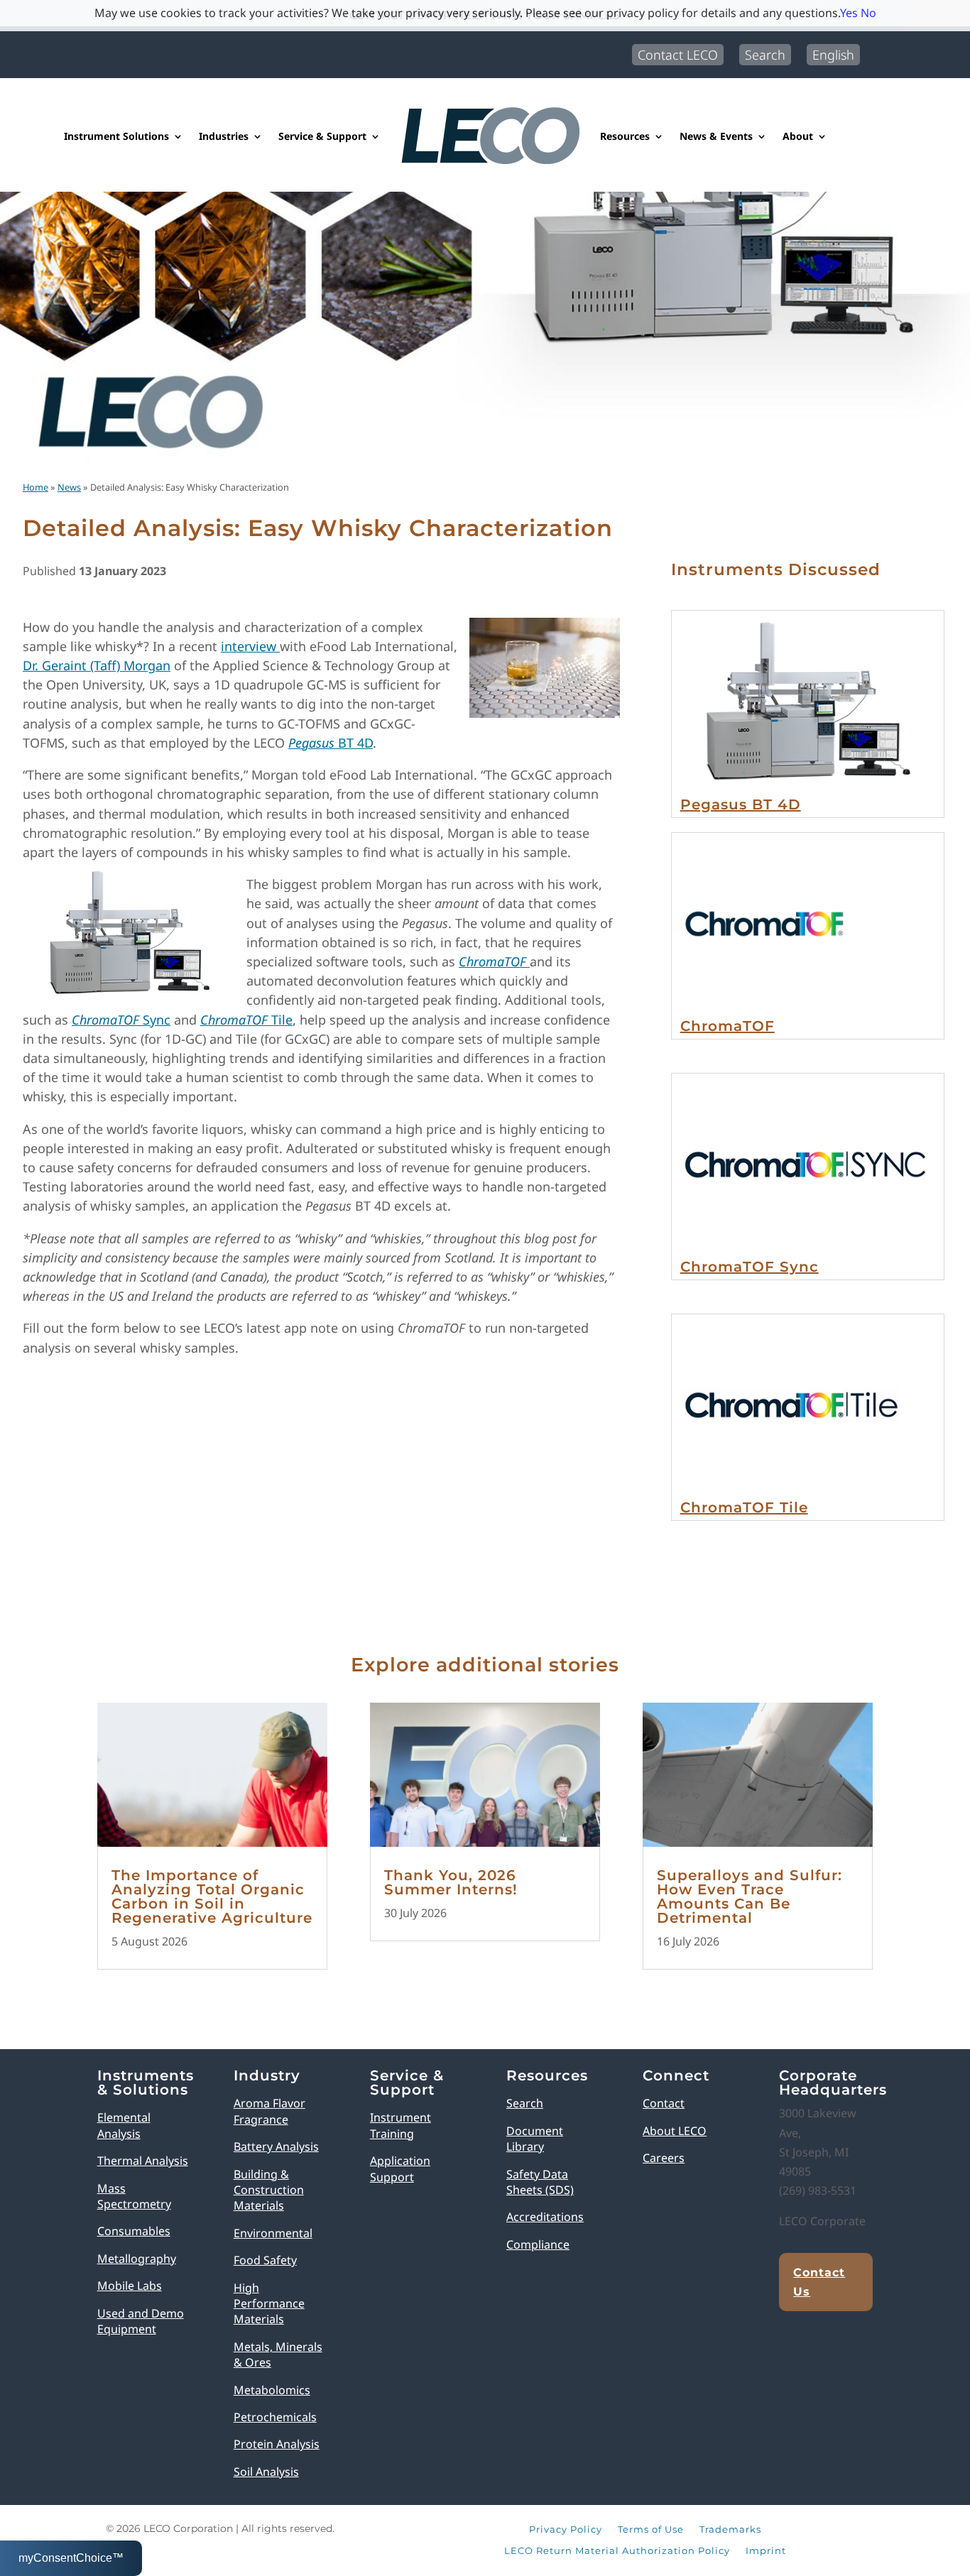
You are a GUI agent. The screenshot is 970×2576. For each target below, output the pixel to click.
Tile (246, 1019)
● ● ●
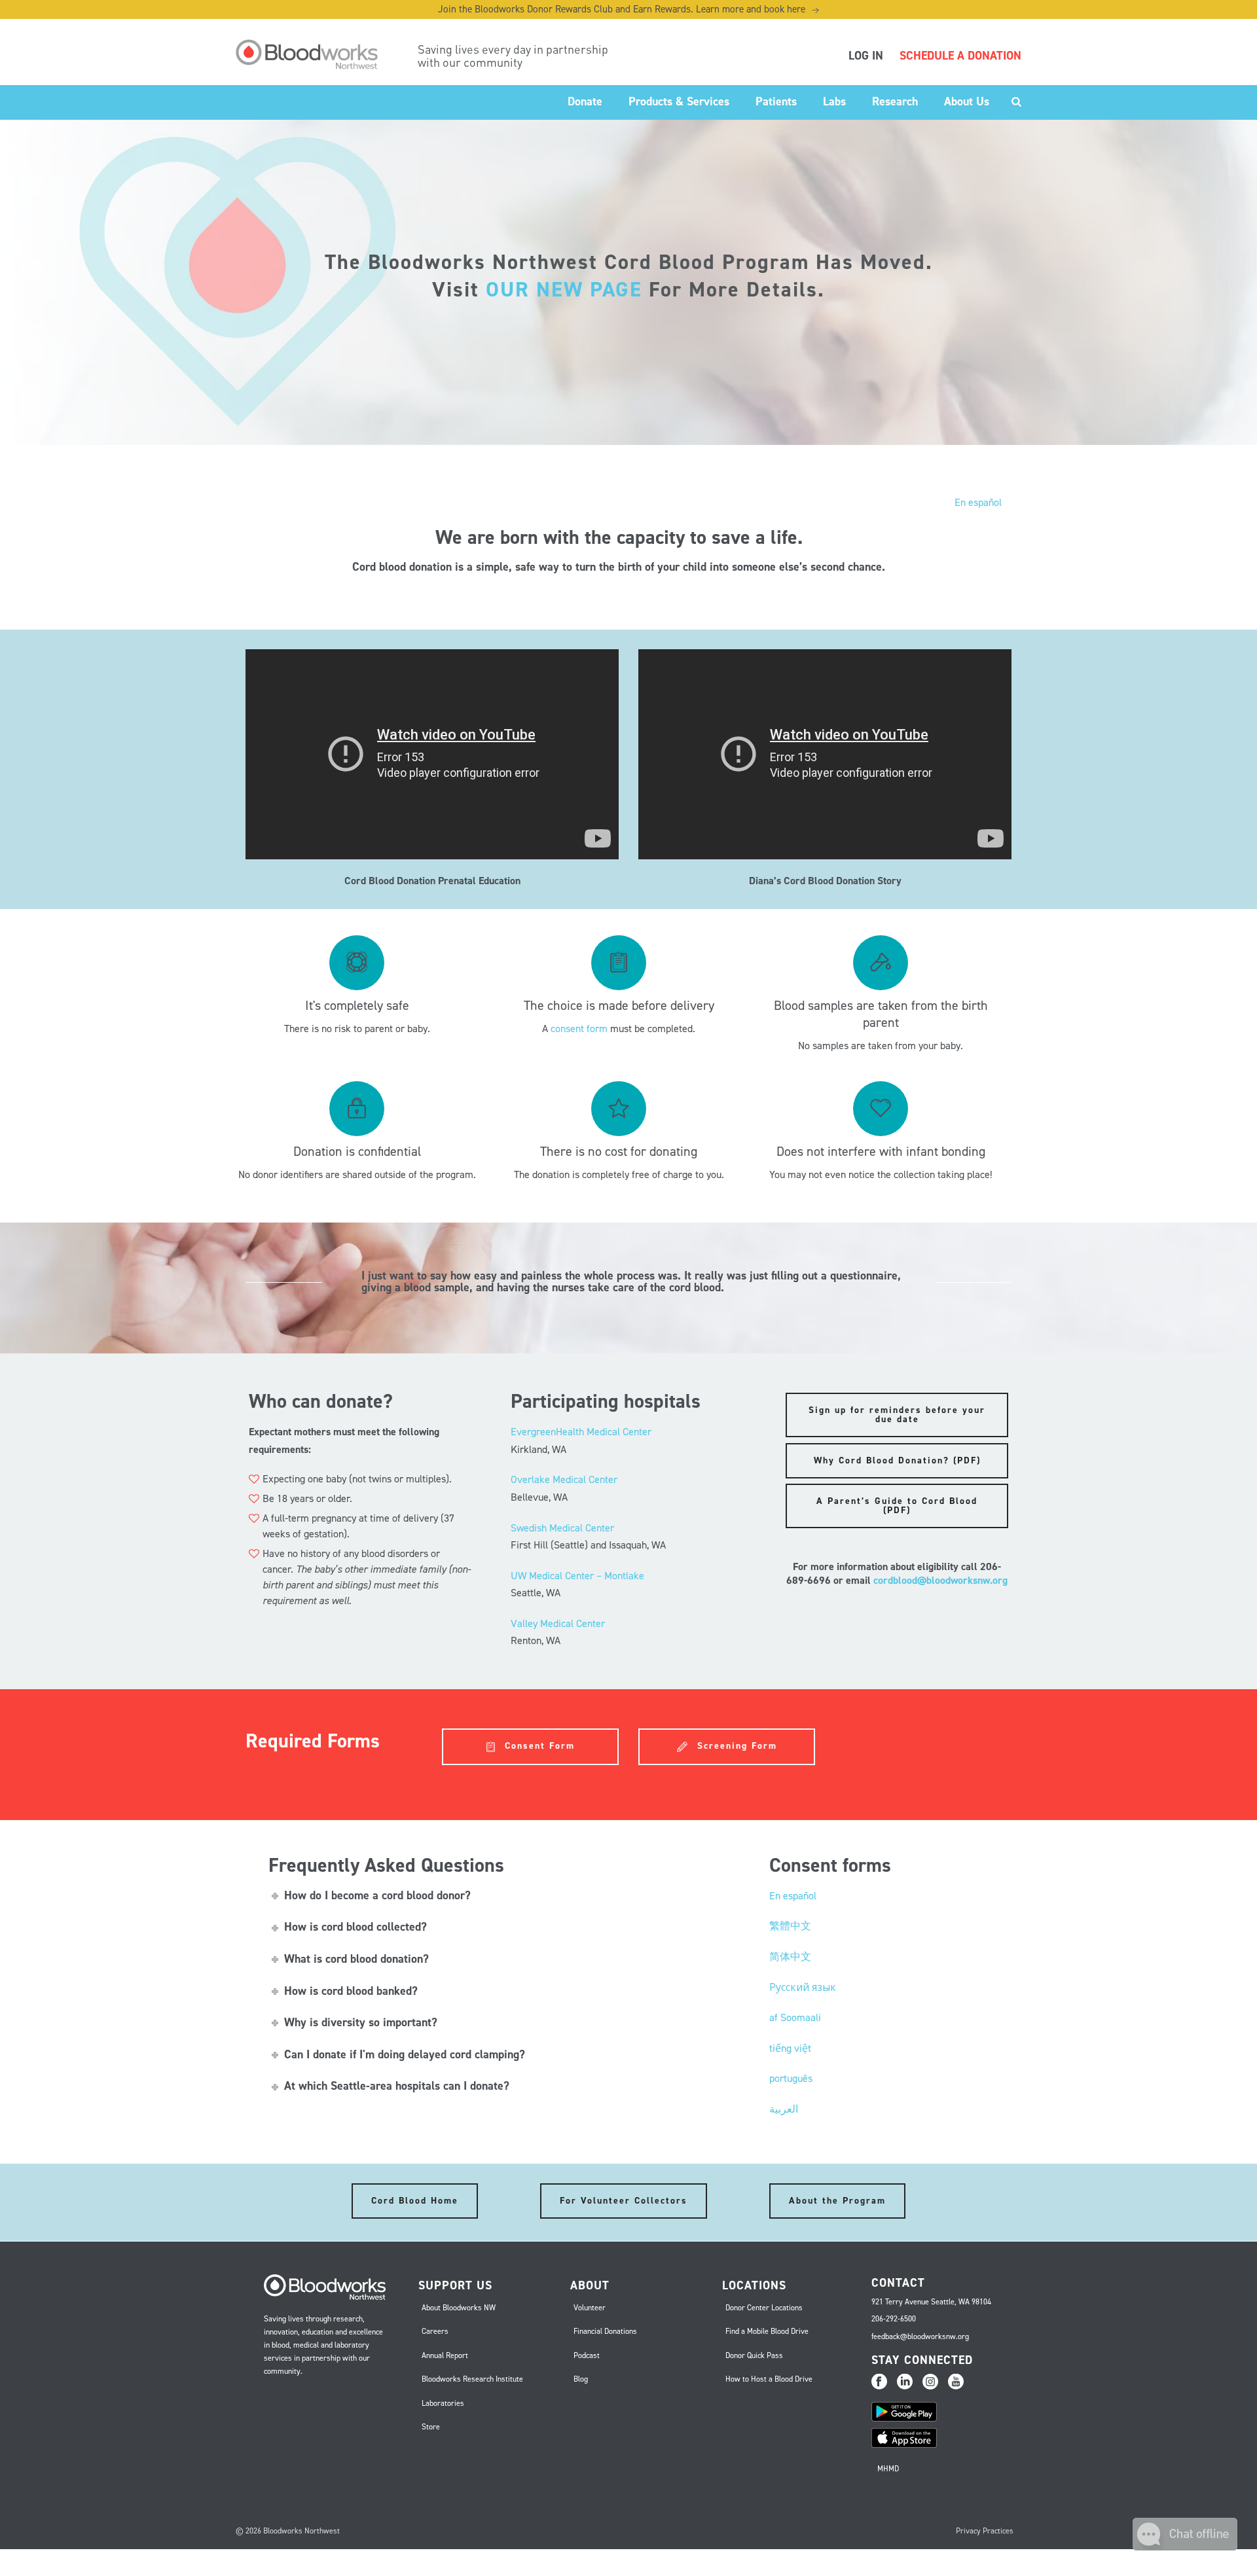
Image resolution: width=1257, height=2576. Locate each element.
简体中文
● ● ●
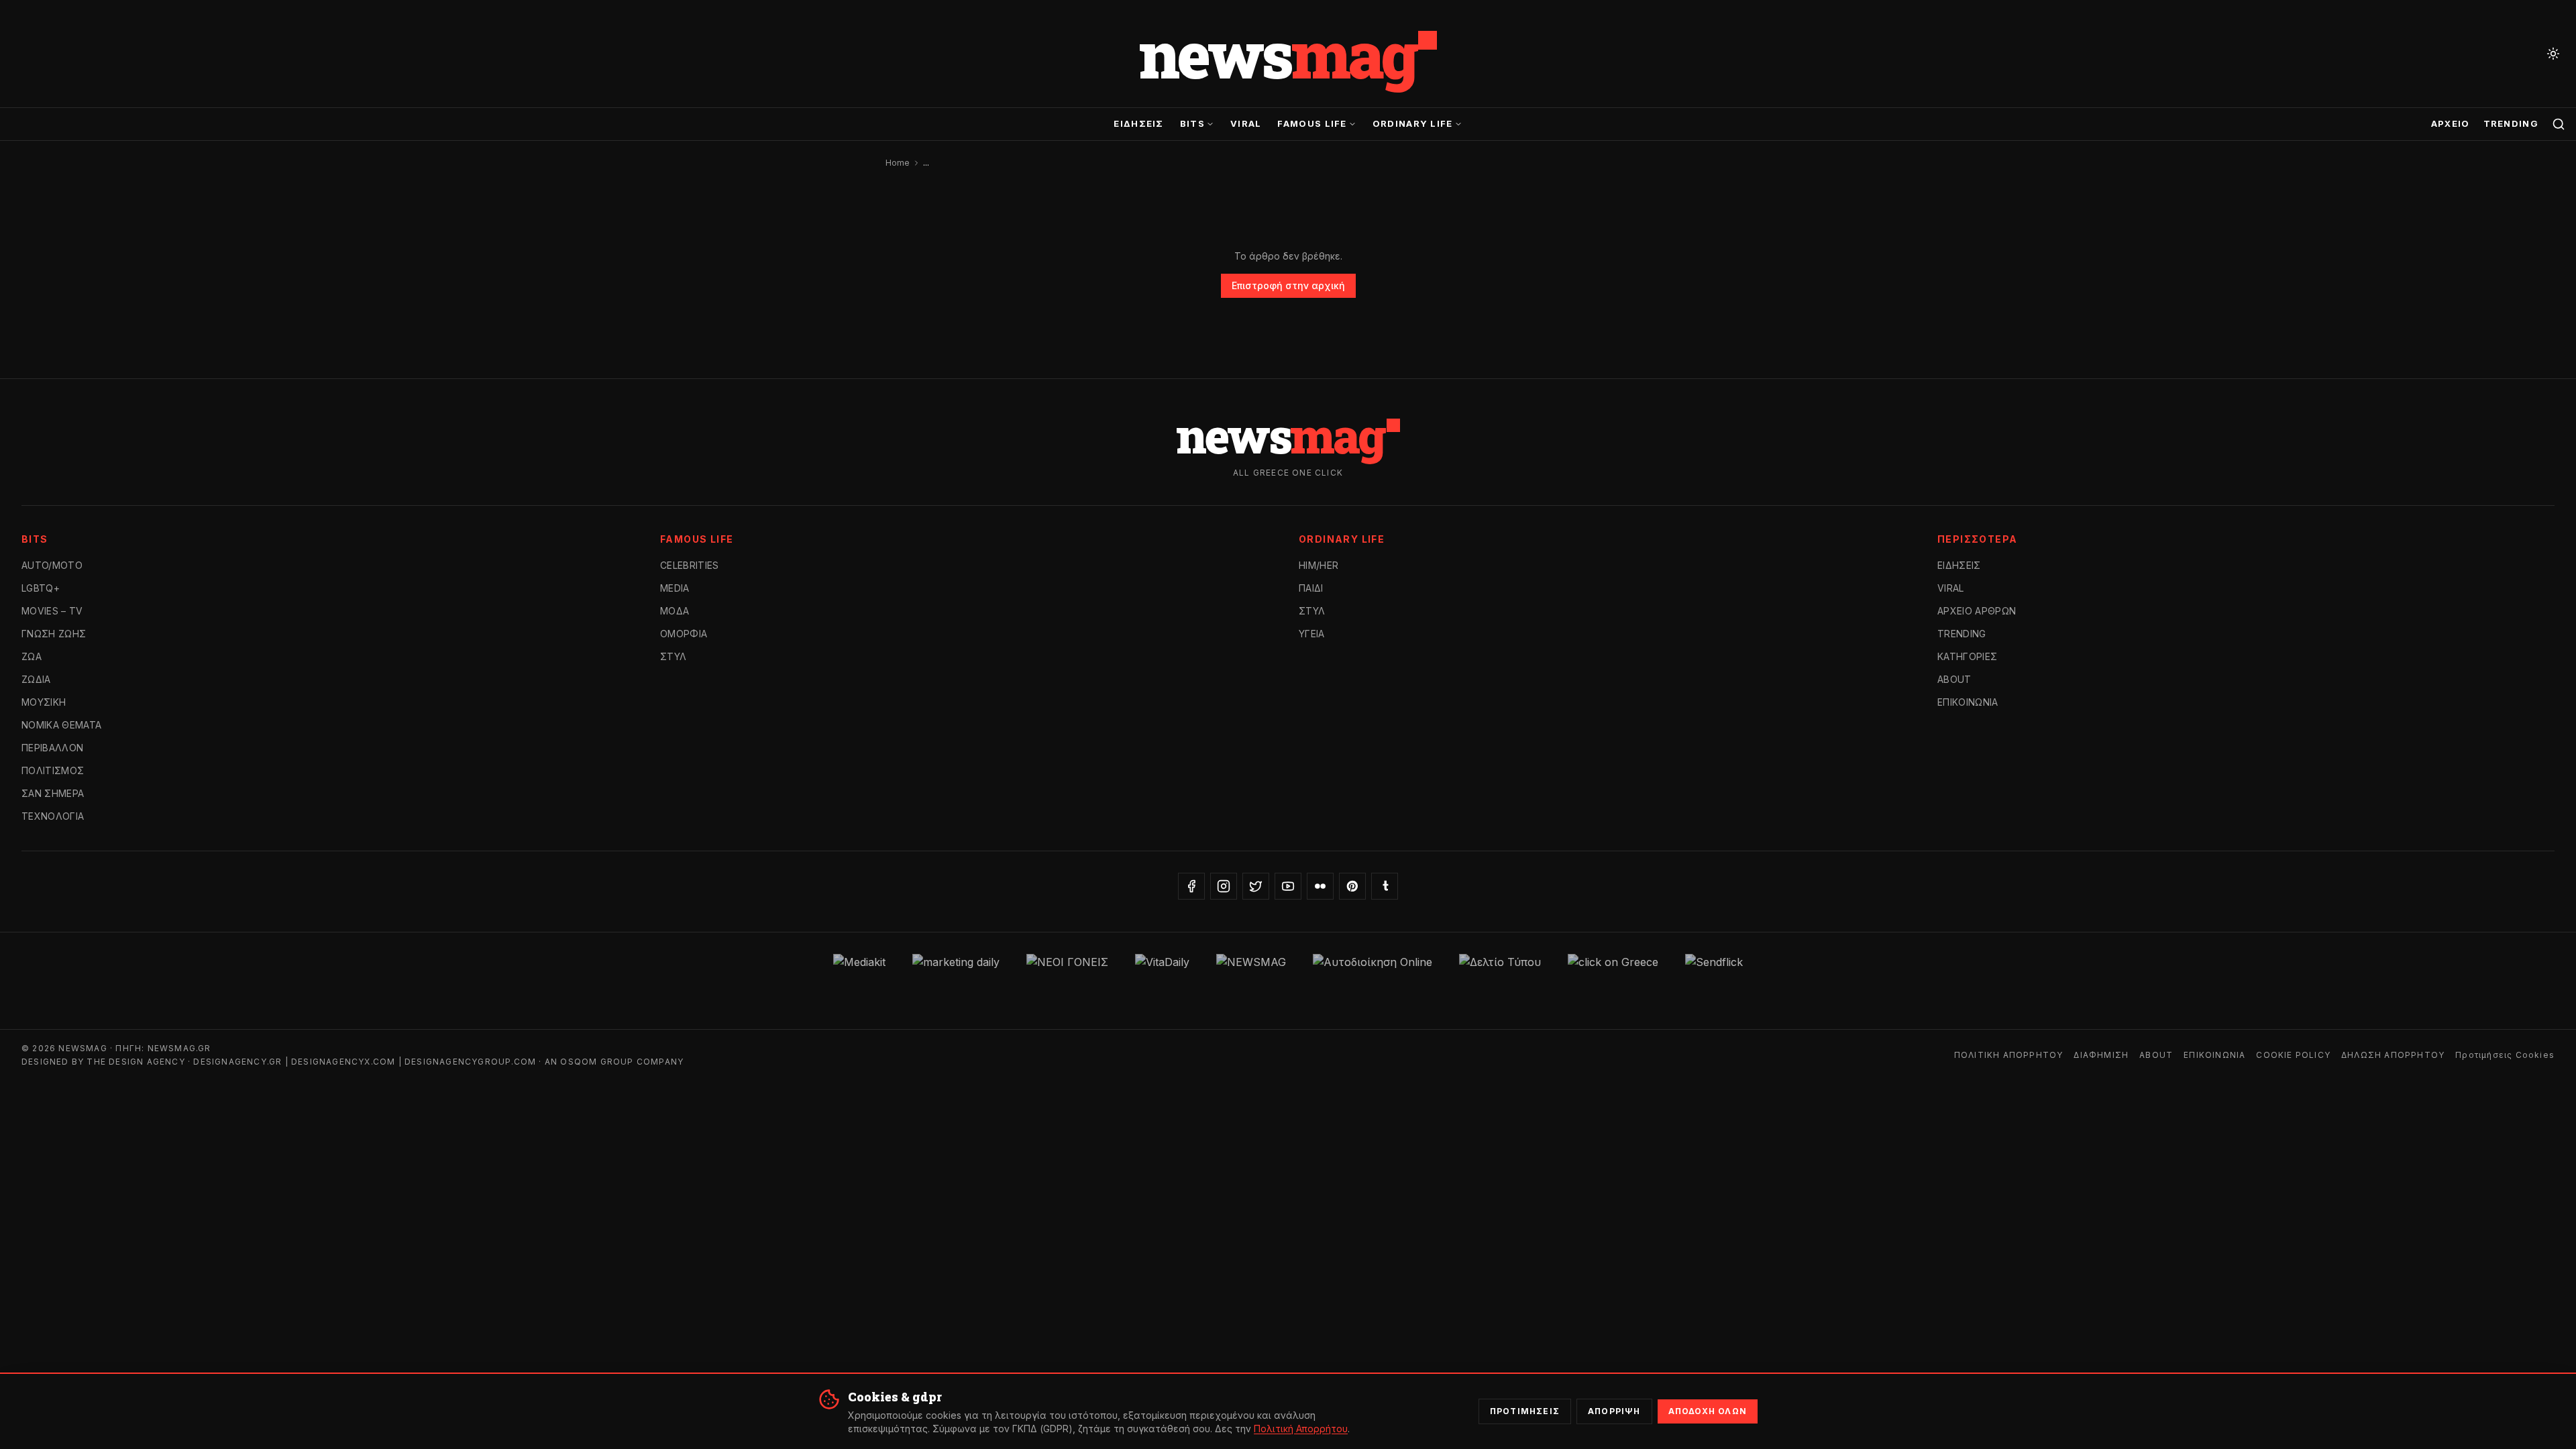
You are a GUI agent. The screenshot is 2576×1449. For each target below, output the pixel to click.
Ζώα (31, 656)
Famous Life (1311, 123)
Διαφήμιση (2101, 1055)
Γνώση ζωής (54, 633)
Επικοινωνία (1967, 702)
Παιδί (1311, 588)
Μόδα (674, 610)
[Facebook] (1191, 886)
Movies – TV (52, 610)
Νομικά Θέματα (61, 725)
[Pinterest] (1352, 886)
● ● ●
* Exercise goal
The lines above from the one containing "Μόδα (674, 610)" through the one containing "[Pinterest] (1352, 886)" are to be set down exactly, and no others.

* Written reply
Μόδα (674, 610)
[Facebook] (1191, 886)
Movies – TV (52, 610)
Νομικά Θέματα (61, 725)
[Pinterest] (1352, 886)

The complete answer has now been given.